- **What the exercise asks**: Leave out the pictures and repeat everything else in the records exactly.

** Records to process follows **

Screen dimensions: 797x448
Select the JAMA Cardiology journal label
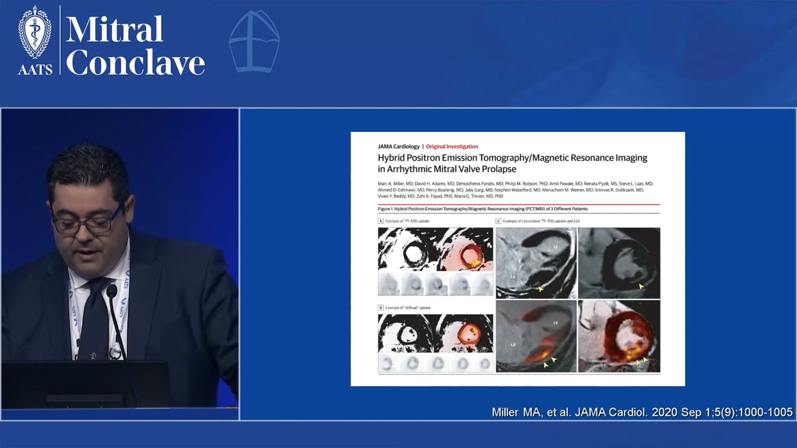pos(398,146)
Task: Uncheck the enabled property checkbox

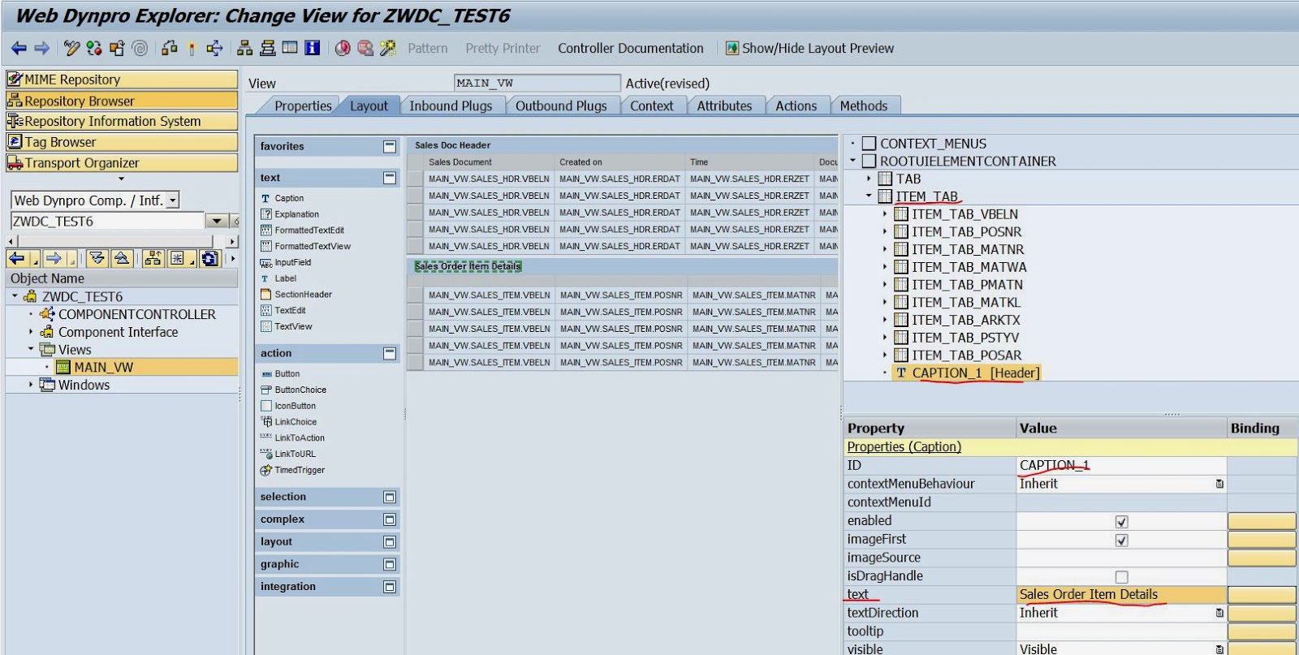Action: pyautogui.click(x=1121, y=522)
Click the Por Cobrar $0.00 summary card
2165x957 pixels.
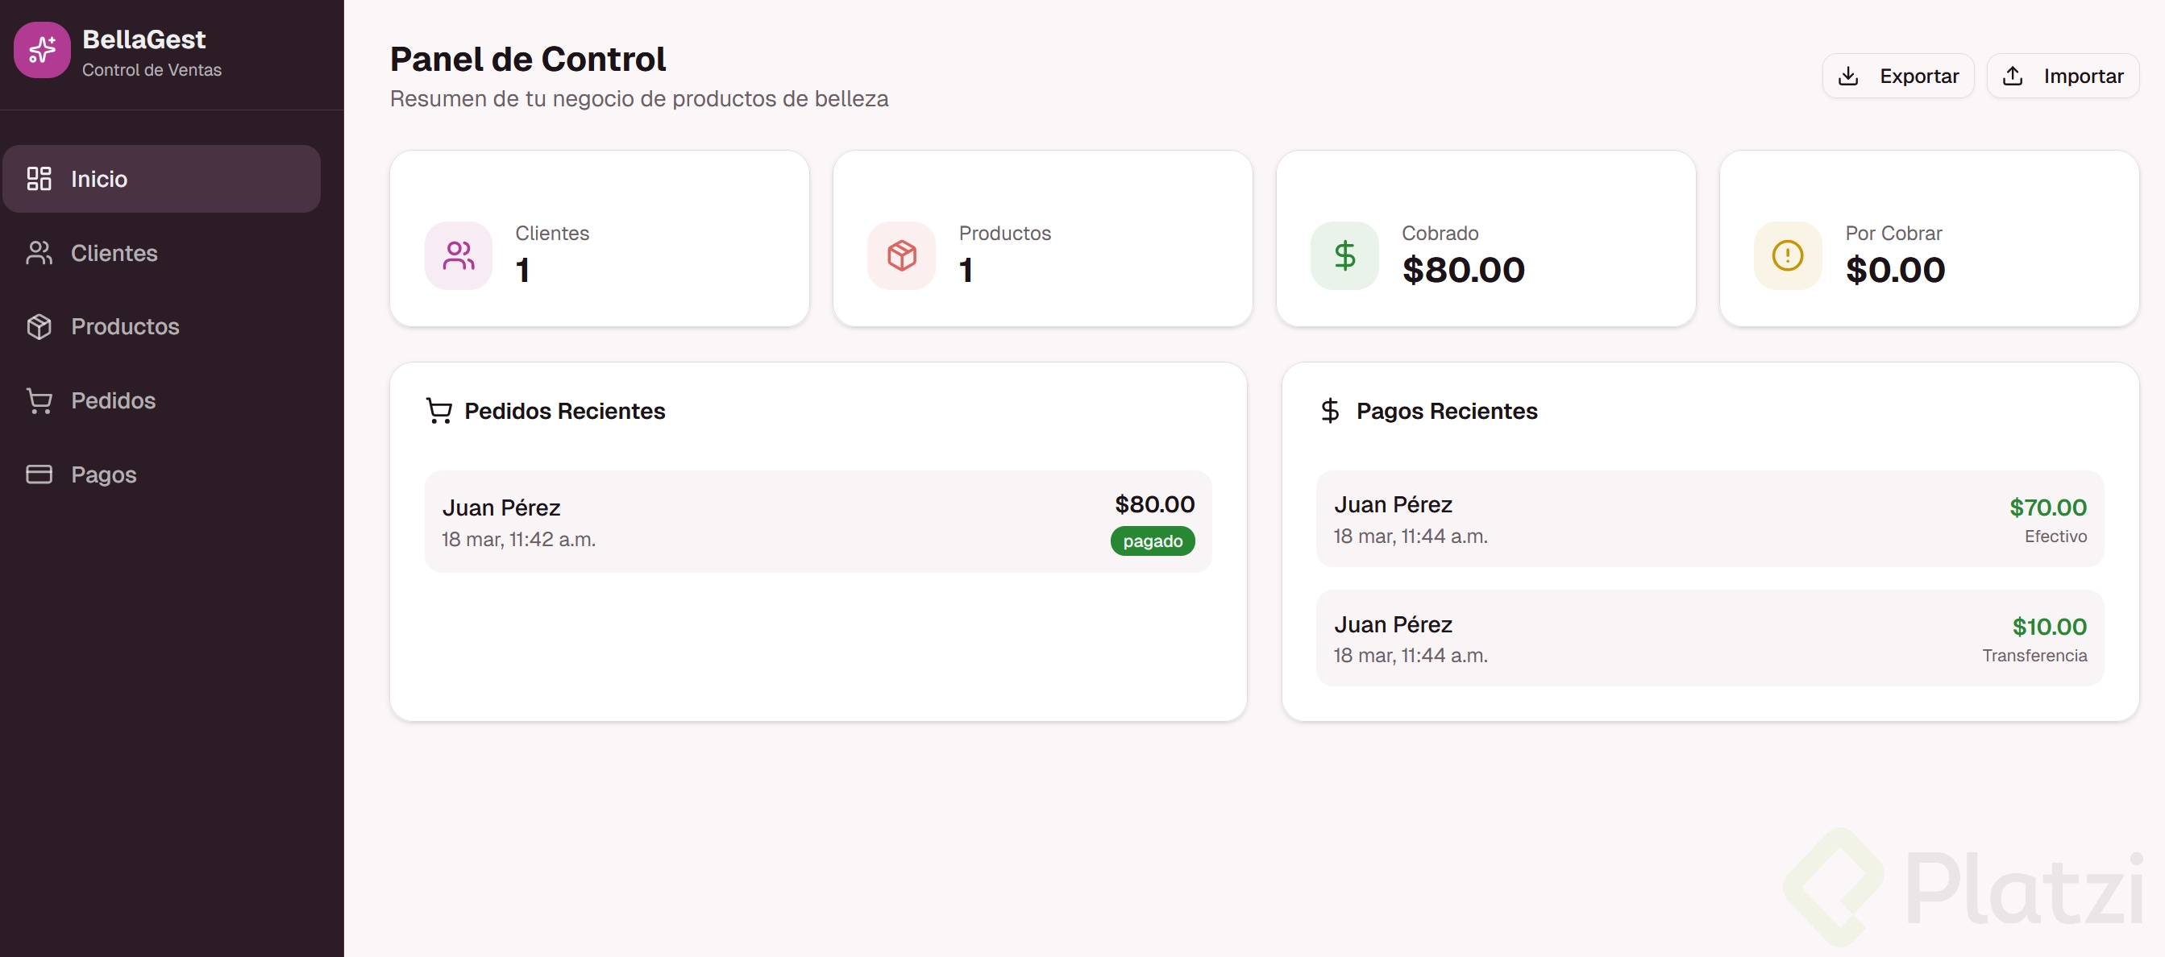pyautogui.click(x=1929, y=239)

** End of Records to process **

- **Answer space**:
Screen dimensions: 797x448
Select the JAMA Cardiology journal label
pos(398,146)
Task: Uncheck the enabled property checkbox

Action: pyautogui.click(x=1121, y=522)
Click the Por Cobrar $0.00 summary card
2165x957 pixels.
pyautogui.click(x=1929, y=239)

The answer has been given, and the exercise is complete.